Sinapis Alba, Sinapis Nigra.

Sinapis Alba

White mustard (Sinapis alba) seems to be indigenous to the southern countries of Europe and Western Asia, from which, according to Chinese authors, it was introduced into China. Formerly it was not distinguished from black mustard. Its cultivation in England is quite recent, but it is now an abundant weed in many sections. White mustard, in common with black mustard, is an exceedingly popular, stimulating condiment, and is preferred, on account of its color as well as its mildness, to the black mustard. The "mustard seed" of the Bible is the product of a tree (Salvadora persica), and is not the same as the plant now known under that name. (J. H. Balfour, Plants of the Bible.)

Sinapis Nigra

Black mustard (Sinapis nigra) is an herb found over the whole of Europe, excepting the extreme north. It also abounds in Northern Africa, Asia Minor, the Caucasian region, Western India, Southern Siberia, and China, as well as in North and South America, where it is now naturalized.

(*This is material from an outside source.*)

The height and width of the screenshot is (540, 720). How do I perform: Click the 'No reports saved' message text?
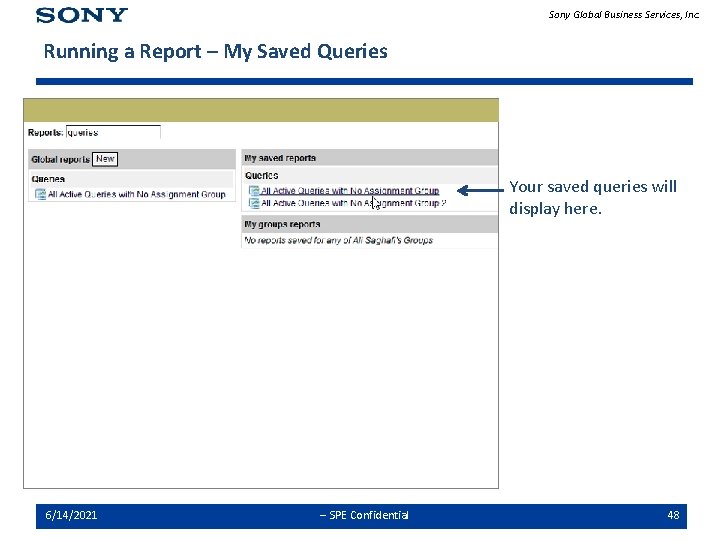coord(338,240)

It was known to the ancients, Theophrastus (633), Dioscorides (194), Pliny (514), and others noticing the plant. In early times it seems to have been used more as a medicine than as a condiment; but 300 B. C., Diocletian speaks of it as a substance used as a condiment in the eastern part of the Roman Empire. During the Middle Ages, Europeans esteemed it as an accompaniment to salted meats. The Welsh "Meddygon Myddfai" (507), of the thirteenth century, commends the "Virtues of Mustard." Household recipes of the thirteenth and fourteenth centuries constantly mention mustard under the name senapium. The convent lands of France produced it as a part of their revenues, A. D. 800. Black mustard is naturally of great importance, the credit of its introduction being, as with other substances of a similar nature, due to the observing "empiricists." The Bible reference (see Sinapis alba) applies alike to Sinapis nigra.